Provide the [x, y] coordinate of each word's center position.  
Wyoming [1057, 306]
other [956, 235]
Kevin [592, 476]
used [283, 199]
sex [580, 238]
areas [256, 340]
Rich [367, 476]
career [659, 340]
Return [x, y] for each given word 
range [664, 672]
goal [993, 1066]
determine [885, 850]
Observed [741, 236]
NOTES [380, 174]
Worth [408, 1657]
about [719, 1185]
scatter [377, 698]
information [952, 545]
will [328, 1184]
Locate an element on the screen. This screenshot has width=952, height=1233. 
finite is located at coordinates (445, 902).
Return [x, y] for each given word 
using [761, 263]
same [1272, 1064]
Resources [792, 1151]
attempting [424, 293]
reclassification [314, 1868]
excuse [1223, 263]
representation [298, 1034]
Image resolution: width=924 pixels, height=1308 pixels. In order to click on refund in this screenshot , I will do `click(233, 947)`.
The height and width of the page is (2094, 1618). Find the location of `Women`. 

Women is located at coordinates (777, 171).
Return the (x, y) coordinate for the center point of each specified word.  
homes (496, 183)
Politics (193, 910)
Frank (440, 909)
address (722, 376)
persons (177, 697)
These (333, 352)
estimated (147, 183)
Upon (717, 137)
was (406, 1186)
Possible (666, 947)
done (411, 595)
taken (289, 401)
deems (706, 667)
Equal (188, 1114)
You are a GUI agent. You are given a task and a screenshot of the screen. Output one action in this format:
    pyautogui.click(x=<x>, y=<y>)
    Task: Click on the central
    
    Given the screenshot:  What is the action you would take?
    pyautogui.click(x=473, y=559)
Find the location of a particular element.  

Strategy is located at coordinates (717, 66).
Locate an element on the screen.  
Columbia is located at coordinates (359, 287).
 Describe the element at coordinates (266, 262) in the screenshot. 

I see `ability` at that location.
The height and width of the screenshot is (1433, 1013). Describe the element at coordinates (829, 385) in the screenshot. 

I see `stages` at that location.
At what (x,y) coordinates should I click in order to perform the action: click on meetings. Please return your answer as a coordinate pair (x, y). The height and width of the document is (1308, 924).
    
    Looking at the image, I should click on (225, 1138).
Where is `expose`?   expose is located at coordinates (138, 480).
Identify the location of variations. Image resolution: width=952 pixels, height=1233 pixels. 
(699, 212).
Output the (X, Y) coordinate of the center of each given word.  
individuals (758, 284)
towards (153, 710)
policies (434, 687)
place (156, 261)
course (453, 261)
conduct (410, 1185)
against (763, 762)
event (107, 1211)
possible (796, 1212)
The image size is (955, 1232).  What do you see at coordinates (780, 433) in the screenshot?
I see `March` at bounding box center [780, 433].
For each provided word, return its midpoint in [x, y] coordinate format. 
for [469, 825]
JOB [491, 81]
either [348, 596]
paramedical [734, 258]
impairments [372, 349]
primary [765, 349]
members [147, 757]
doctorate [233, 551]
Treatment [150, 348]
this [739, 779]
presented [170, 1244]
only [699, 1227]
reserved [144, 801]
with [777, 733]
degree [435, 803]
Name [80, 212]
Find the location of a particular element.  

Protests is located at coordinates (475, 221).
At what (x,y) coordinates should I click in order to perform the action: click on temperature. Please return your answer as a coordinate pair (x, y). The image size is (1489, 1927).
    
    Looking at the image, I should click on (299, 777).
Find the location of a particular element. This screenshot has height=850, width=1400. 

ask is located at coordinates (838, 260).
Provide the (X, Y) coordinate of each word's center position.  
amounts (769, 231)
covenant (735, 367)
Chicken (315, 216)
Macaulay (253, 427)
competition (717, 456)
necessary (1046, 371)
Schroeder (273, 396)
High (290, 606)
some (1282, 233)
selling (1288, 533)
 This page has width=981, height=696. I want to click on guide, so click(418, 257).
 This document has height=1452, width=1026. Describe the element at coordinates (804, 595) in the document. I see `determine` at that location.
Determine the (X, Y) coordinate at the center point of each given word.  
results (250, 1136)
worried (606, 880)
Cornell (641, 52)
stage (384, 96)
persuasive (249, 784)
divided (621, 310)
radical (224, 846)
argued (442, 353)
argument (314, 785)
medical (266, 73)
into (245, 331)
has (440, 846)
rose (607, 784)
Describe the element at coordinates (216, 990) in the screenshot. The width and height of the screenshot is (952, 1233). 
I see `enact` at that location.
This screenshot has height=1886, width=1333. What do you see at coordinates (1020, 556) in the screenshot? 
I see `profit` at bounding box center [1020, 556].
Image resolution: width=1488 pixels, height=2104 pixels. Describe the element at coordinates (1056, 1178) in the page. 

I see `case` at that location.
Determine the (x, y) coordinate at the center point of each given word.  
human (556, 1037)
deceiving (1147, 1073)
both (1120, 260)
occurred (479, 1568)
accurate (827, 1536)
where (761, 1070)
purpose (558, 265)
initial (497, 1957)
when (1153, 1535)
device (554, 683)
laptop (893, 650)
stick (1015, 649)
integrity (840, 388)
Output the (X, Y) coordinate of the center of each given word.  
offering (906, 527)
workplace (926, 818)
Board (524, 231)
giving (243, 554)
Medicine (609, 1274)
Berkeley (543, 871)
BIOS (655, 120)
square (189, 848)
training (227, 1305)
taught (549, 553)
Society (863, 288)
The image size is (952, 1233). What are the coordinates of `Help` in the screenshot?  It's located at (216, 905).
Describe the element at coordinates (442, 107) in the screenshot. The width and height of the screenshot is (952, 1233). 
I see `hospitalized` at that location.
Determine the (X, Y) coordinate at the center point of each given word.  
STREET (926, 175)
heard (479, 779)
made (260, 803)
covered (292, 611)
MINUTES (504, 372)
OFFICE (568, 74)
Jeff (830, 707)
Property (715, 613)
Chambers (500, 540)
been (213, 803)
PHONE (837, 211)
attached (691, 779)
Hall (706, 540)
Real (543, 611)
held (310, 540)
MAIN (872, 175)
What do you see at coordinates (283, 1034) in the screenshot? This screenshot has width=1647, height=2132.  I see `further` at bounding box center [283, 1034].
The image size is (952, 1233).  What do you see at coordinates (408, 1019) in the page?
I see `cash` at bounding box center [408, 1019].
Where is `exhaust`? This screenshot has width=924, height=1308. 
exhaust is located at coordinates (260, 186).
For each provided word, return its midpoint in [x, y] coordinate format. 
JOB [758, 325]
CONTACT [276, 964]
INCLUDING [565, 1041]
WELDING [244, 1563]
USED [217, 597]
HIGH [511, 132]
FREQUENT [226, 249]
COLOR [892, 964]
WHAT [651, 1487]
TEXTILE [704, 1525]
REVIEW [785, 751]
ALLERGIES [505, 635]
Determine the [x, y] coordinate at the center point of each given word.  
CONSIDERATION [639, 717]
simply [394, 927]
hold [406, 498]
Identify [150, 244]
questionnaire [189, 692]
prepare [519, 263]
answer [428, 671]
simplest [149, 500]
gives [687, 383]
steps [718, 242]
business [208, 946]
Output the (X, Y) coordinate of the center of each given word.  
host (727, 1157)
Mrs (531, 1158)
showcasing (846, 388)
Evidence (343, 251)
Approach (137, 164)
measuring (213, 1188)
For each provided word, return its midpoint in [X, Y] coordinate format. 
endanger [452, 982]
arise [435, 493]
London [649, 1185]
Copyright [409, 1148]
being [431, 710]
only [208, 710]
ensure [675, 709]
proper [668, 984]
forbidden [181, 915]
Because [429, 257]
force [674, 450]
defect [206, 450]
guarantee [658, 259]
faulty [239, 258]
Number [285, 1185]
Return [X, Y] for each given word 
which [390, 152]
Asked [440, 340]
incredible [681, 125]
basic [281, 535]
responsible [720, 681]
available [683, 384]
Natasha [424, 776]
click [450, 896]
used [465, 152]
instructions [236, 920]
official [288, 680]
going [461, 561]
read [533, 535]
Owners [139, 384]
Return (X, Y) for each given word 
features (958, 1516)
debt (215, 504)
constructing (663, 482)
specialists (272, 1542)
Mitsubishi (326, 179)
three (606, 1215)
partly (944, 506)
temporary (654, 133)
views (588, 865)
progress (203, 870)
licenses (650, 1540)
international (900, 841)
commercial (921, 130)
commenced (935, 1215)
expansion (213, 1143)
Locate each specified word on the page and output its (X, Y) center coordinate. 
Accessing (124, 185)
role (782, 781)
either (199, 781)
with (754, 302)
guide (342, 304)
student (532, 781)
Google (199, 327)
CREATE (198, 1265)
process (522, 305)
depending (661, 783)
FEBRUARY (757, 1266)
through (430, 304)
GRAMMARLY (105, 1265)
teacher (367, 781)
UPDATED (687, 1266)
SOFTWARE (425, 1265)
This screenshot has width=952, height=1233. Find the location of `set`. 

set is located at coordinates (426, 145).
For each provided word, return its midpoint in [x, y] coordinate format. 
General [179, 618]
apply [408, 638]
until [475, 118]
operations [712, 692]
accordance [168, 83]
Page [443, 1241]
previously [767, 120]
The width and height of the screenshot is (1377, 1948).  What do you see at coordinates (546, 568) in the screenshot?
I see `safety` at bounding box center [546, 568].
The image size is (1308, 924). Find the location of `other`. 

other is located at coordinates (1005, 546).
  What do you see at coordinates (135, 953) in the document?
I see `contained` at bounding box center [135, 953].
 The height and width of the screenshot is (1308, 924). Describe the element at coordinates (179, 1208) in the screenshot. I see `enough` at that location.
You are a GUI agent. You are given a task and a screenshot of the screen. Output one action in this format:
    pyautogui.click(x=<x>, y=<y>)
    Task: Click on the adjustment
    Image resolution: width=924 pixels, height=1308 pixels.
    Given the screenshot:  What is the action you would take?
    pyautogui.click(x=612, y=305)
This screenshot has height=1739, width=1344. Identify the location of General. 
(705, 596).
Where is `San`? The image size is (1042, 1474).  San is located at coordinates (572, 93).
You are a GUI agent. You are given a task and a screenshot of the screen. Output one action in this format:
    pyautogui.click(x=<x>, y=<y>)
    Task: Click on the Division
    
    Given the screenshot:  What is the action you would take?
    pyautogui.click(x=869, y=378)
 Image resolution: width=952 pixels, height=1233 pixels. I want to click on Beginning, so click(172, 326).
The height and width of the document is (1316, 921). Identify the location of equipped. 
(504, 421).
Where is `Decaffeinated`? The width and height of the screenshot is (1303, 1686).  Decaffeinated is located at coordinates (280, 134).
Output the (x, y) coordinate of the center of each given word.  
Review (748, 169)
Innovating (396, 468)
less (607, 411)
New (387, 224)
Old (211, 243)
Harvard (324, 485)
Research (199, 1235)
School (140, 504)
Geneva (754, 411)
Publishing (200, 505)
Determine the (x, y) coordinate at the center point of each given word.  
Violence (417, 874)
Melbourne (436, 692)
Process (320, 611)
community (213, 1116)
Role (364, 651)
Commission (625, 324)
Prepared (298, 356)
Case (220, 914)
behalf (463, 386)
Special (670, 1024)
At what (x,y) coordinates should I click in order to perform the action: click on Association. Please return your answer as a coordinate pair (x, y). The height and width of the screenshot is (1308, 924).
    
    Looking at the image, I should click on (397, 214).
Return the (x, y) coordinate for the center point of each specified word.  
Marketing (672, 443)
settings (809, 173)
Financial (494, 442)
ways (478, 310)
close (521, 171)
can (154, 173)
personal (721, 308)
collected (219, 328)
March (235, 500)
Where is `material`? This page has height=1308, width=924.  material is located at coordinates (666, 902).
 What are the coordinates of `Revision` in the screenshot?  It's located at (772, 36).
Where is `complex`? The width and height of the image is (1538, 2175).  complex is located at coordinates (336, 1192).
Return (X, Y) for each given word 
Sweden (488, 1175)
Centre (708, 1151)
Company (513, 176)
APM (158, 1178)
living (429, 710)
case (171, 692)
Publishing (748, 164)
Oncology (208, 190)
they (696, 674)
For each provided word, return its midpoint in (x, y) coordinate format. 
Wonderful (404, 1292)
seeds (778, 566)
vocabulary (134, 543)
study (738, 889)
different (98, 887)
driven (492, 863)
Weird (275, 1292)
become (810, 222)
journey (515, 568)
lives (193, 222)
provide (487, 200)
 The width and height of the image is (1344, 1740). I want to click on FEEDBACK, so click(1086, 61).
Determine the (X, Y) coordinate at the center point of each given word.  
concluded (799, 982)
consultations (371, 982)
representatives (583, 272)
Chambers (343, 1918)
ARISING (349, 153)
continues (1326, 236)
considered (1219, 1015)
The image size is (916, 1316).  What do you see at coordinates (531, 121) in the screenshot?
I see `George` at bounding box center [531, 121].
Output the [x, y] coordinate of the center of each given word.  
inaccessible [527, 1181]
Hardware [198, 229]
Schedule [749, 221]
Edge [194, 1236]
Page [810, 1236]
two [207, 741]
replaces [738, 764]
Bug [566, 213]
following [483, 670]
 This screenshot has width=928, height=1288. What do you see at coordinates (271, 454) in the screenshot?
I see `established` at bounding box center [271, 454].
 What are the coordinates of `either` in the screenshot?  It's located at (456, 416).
=======
STATED EXERCISE → Reproduce the stretch of the listing from the line containing "Cornell (641, 52)" through the line containing "rose (607, 784)", substituting "claimed" for "argued" and leaving everything else unchanged.

ANSWER TO THE EXERCISE →
Cornell (641, 52)
stage (384, 96)
persuasive (249, 784)
divided (621, 310)
radical (224, 846)
claimed (442, 353)
argument (314, 785)
medical (266, 73)
into (245, 331)
has (440, 846)
rose (607, 784)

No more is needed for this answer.